### The problem
Write out again only the lines between the one with "This screenshot has height=349, width=850." and the end of the records below, both ends counted, and don't include the pictures.
__________________________________________________
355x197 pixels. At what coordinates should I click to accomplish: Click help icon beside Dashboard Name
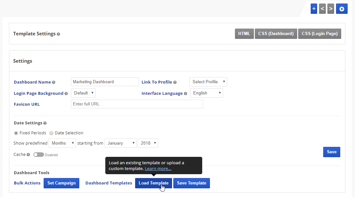pyautogui.click(x=54, y=82)
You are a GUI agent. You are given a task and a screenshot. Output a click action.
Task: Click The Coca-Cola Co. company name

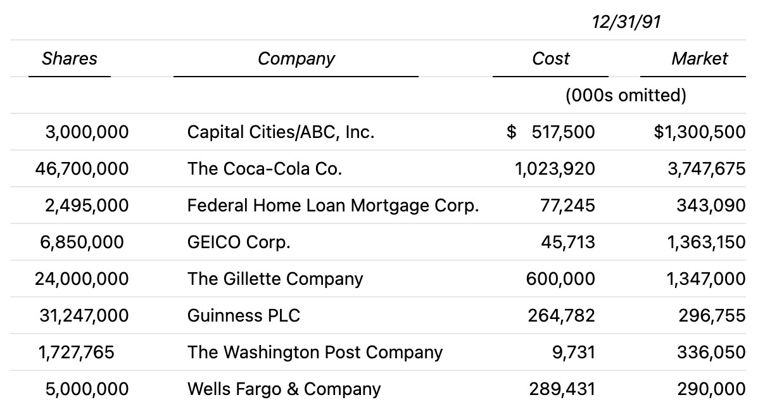point(264,169)
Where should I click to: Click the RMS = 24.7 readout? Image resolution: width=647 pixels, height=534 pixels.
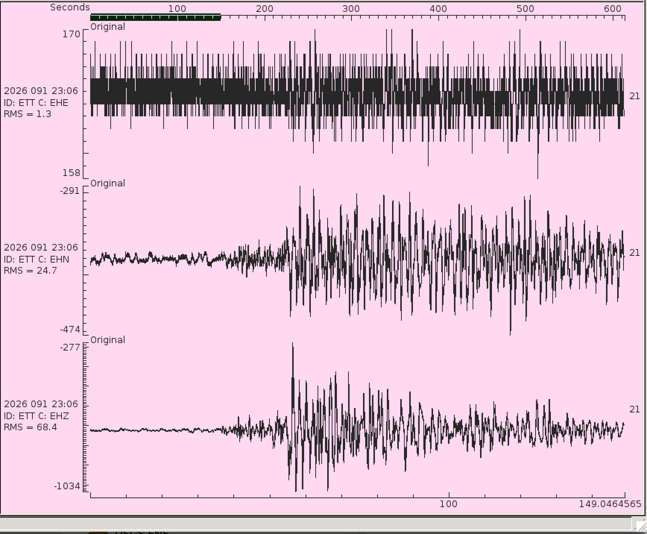31,271
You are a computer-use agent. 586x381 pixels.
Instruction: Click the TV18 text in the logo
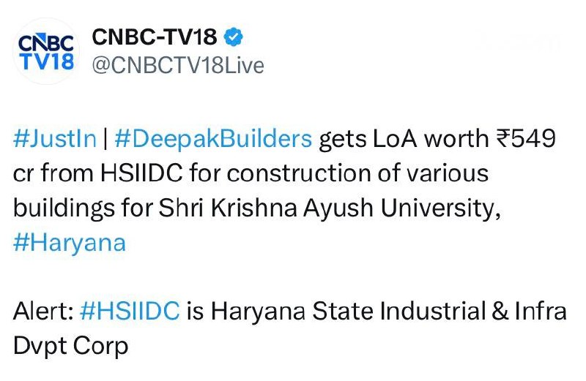point(47,61)
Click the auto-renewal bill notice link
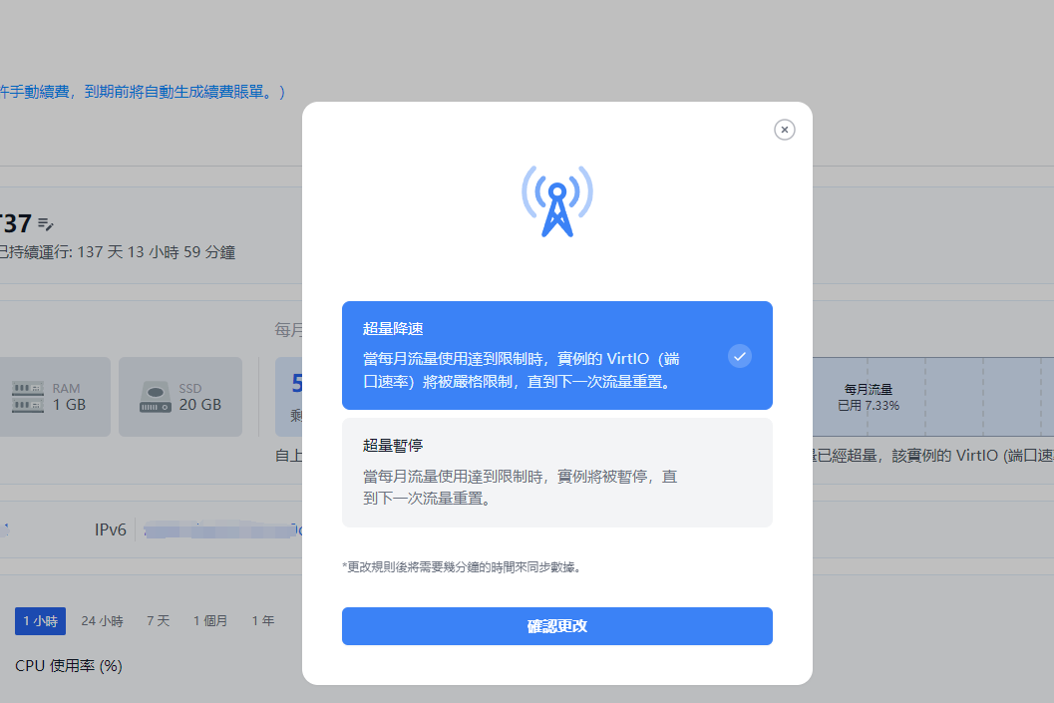Screen dimensions: 1054x703 (x=142, y=92)
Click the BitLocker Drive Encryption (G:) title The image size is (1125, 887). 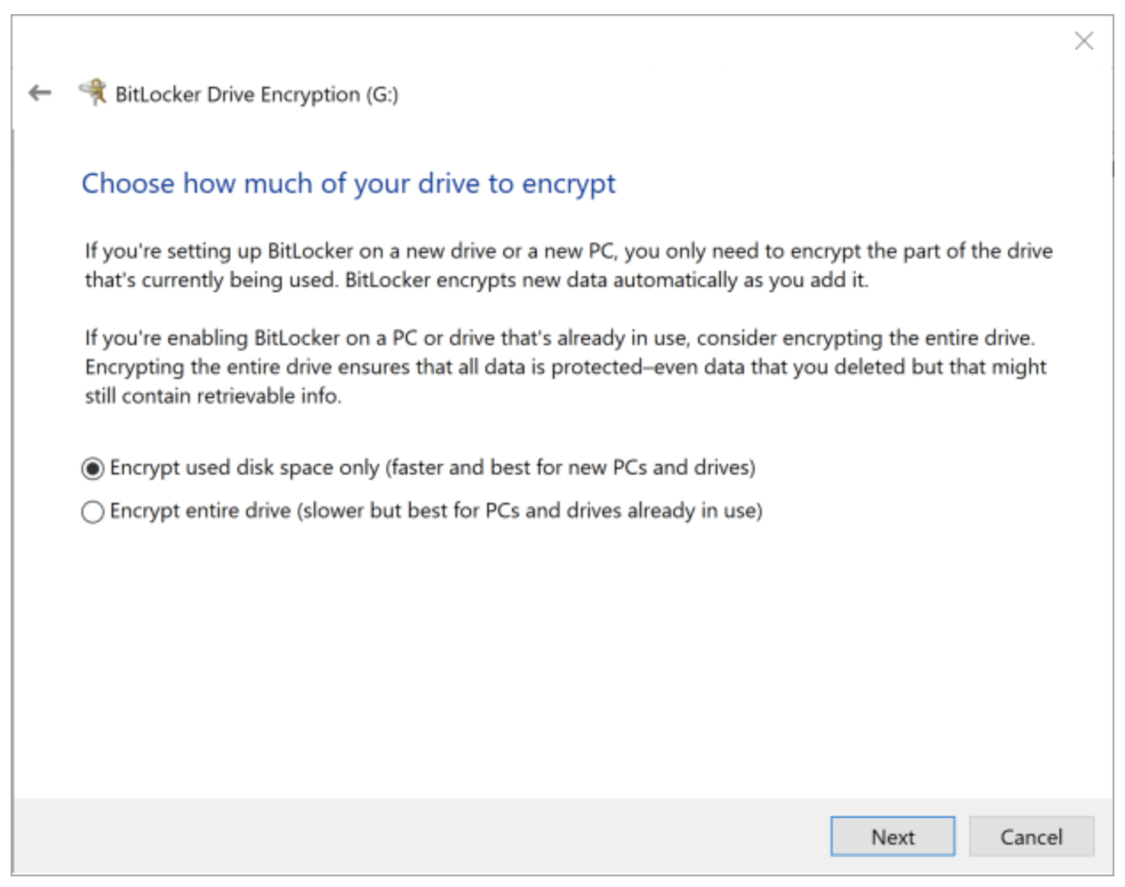[x=257, y=94]

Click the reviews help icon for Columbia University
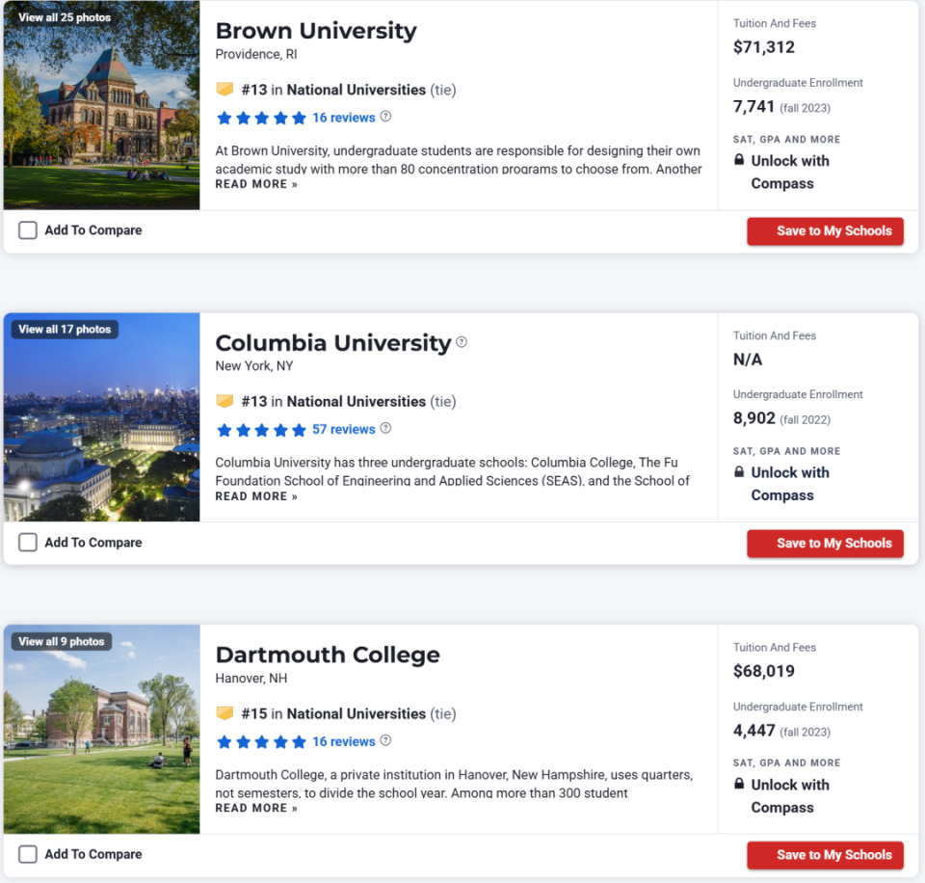point(385,428)

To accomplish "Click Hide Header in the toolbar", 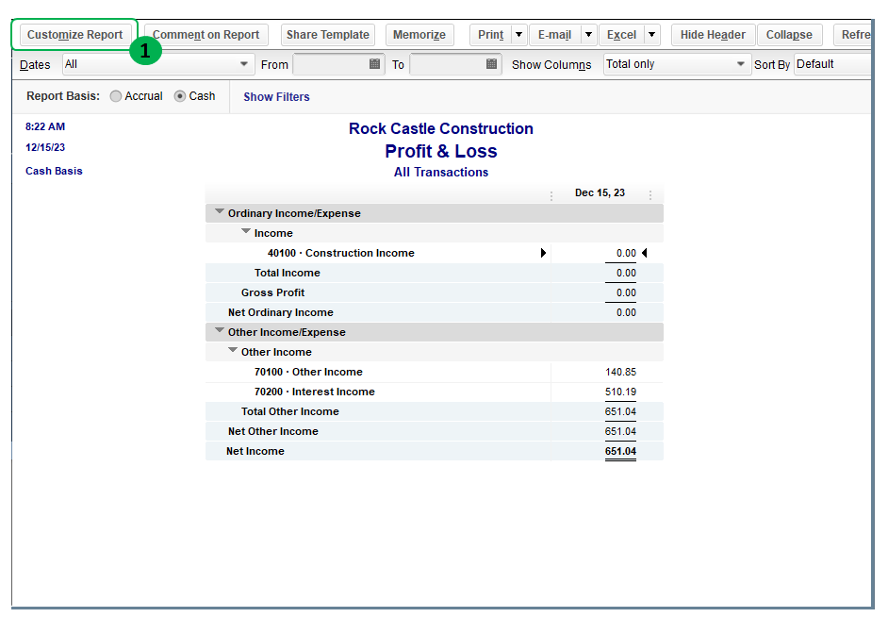I will click(x=713, y=35).
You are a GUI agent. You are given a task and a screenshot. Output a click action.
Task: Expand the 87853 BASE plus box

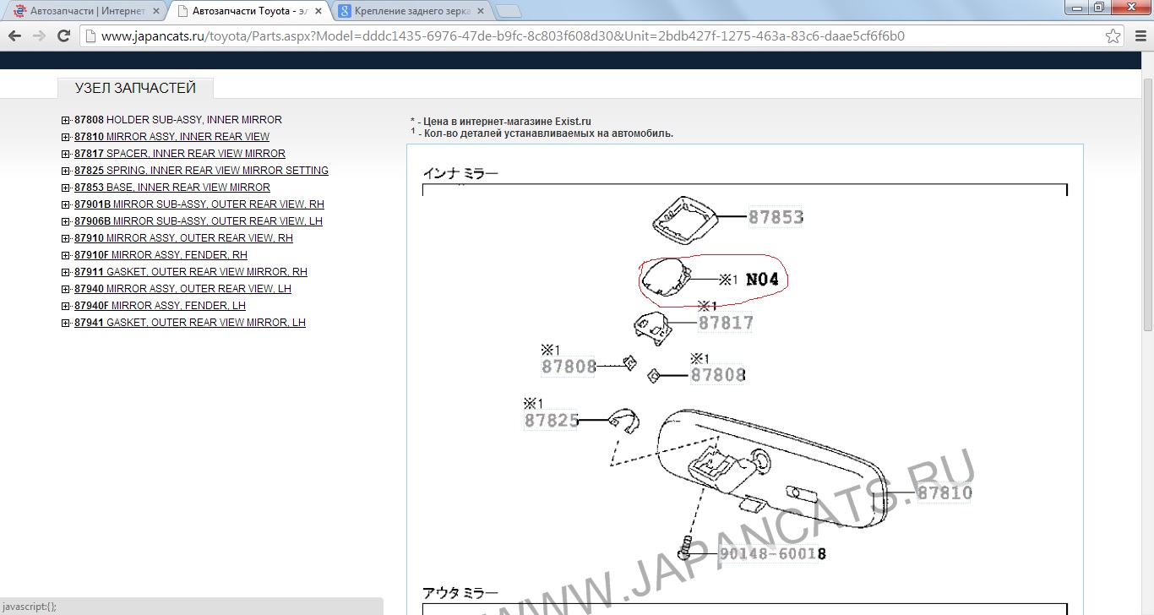pos(66,188)
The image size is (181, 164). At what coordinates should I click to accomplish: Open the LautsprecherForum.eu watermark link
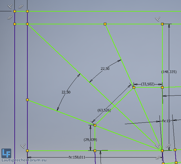[23, 160]
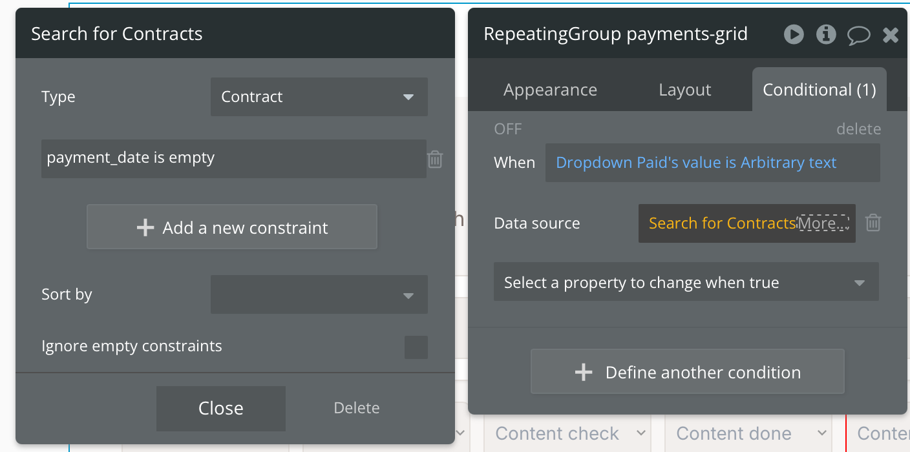Enable Ignore empty constraints checkbox
This screenshot has width=910, height=452.
(x=416, y=347)
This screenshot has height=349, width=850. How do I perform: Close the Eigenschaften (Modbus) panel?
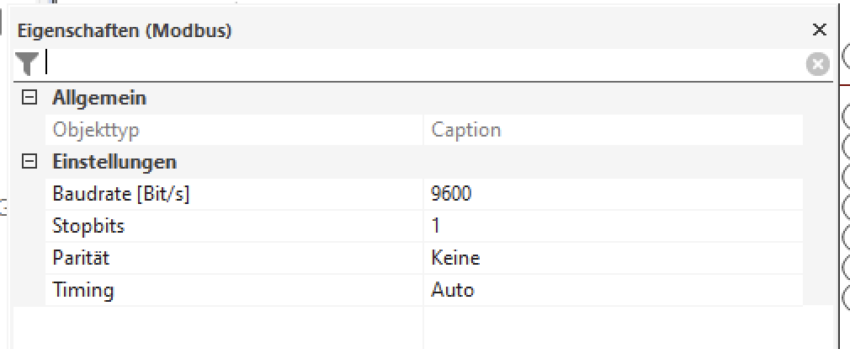(x=819, y=30)
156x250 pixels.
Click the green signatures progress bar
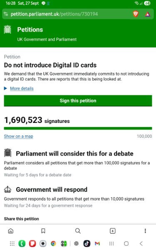(78, 128)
__________________________________________________
### Reply
This screenshot has height=349, width=850. How do I perform: Close the Eigenschaften (Modbus) panel?
(x=819, y=30)
156x250 pixels.
Click the green signatures progress bar
(78, 128)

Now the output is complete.